My father, a Swedish immigrant, married his landlady’s daughter. No romance there. Perhaps I’m here only because a frugal Swede got tired of paying rent.

I have often thought that my mother’s father might not have had much choice when he married one of his distant cousins. I think they were born and brought up within a few hundred feet of each other. His father also married a girl who lived almost as close, but she had the decency to be descended from one of the Germans brought in by General Waldo. Her father probably moved up to St. George around 1798 when Waldoboro got crowded.

Years ago it was not uncommon for St. George people to end up engaged to be married after a voyage. Lillius Gilchrest, the niece of my great-grandfather’s cousin, Captain Albion, met a nice young man while at sea. I think they got married in her father’s house in Tenants Harbor in 1859.

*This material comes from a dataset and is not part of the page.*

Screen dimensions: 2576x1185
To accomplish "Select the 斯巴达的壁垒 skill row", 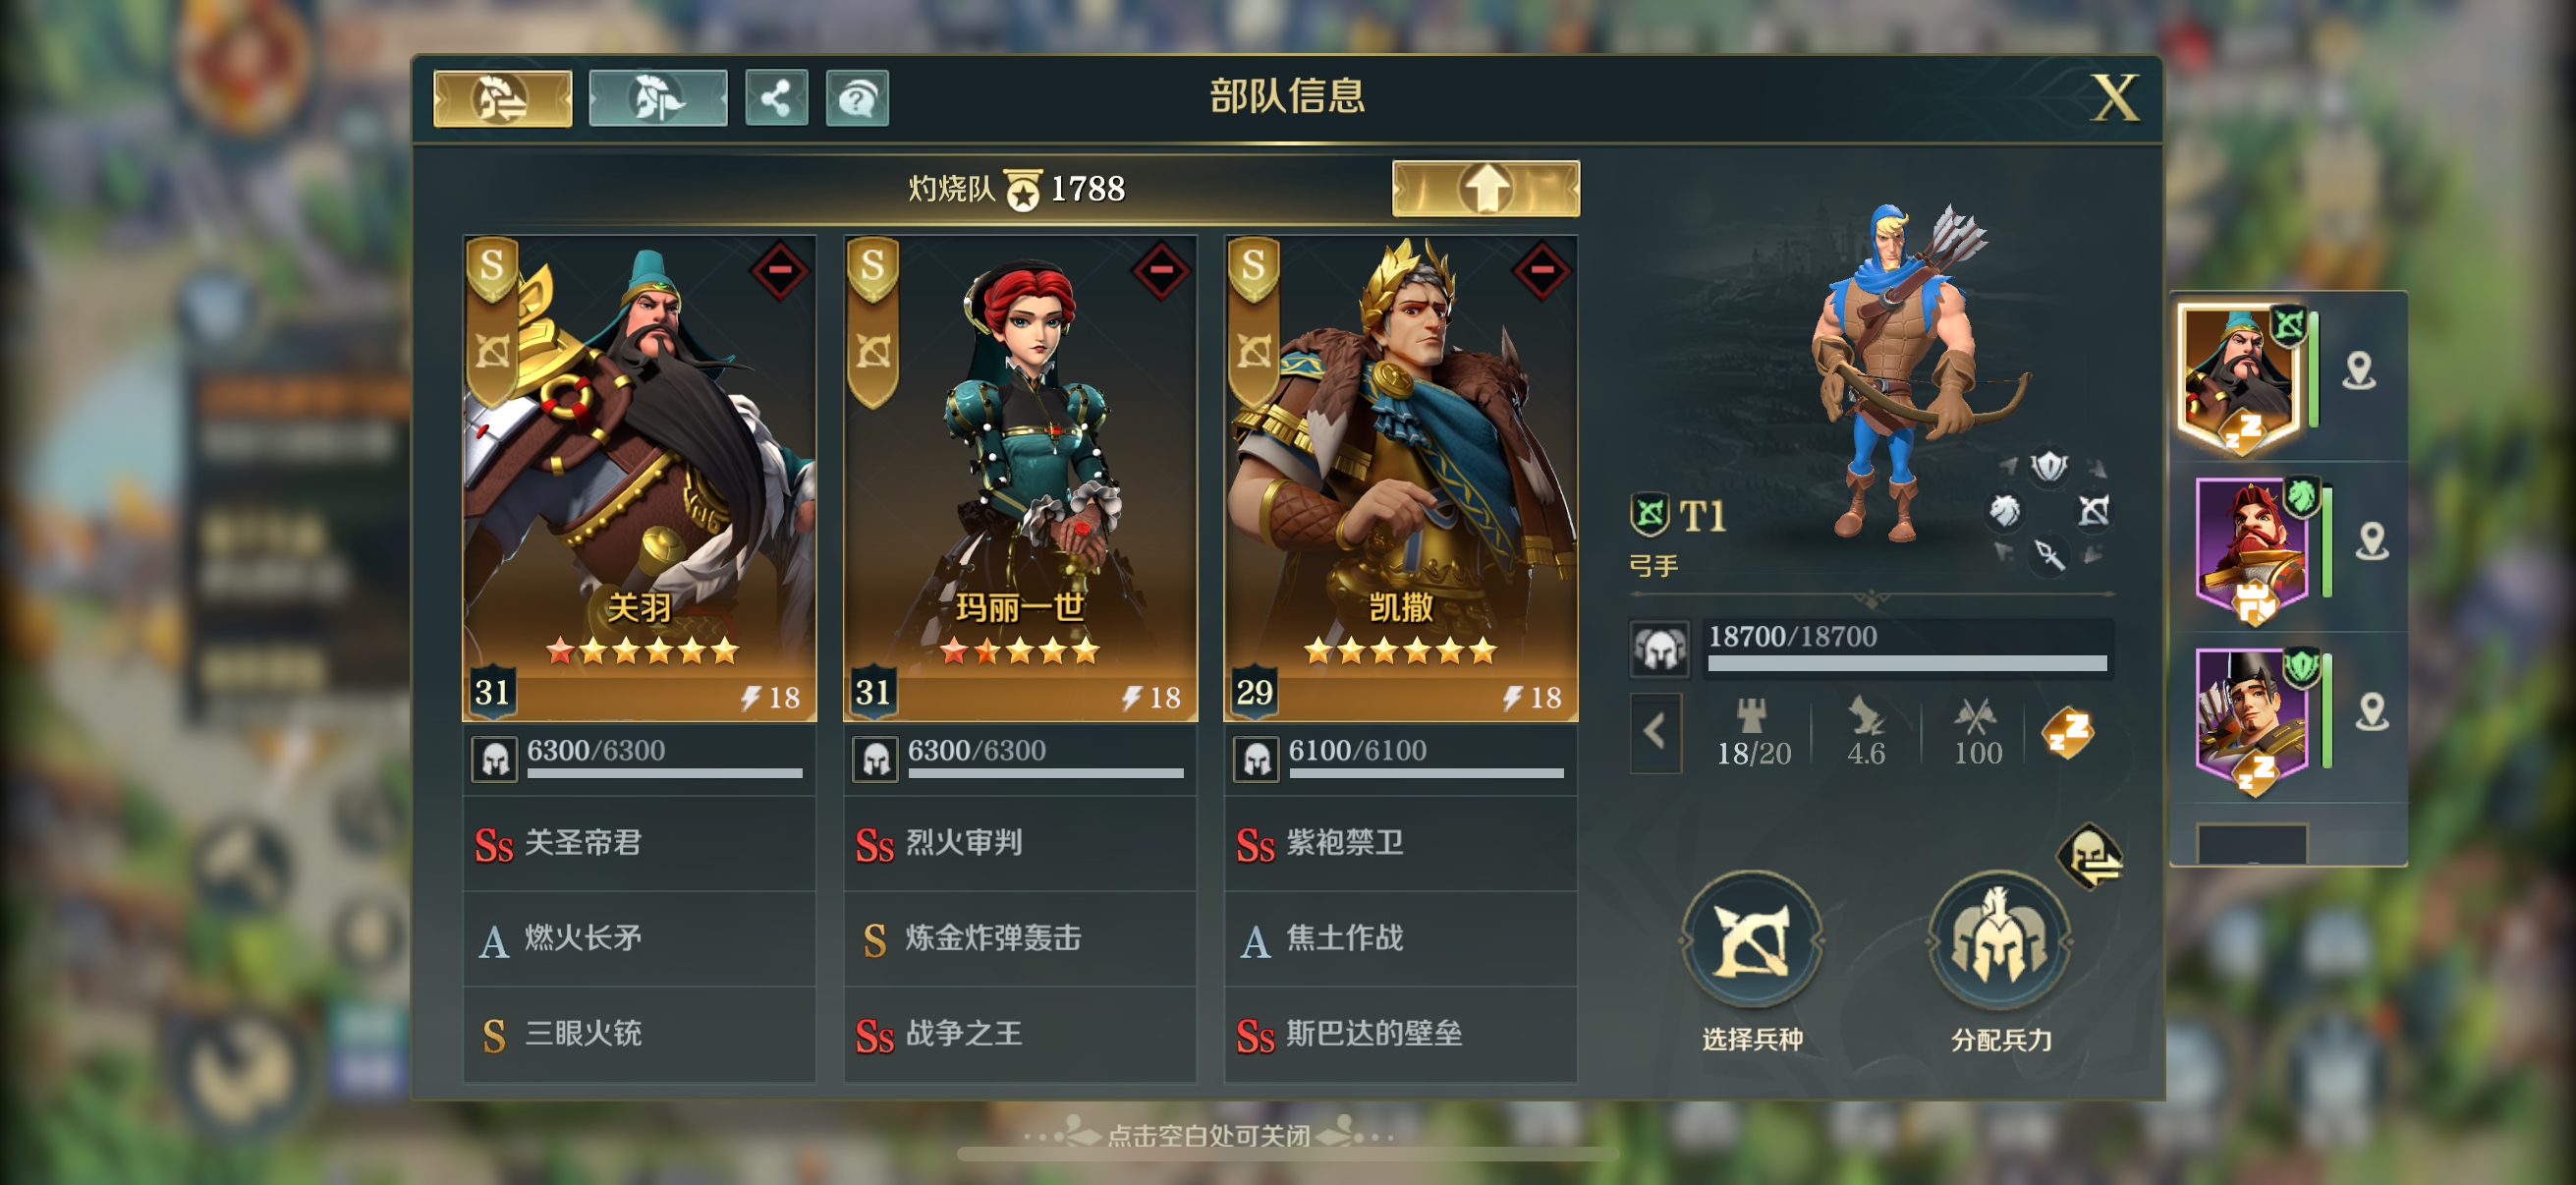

A little over 100 years later a small sailboat came up from Connecticut and anchored in Tenants Harbor within sight of that house. Four young people came ashore. I happened to be out and about in my Model T and gave them a ride in my funny old car. Only three of them went back to Connecticut in the boat. The fourth one stayed and married me – which her father added to his list of typhoons, shipwrecks and other naval disasters.

You wouldn’t have to bend my arm up between my shoulder blades to get me to tear up my cruise-ship ticket this week. But a cruise on a smaller boat on the rivers in Europe is something else.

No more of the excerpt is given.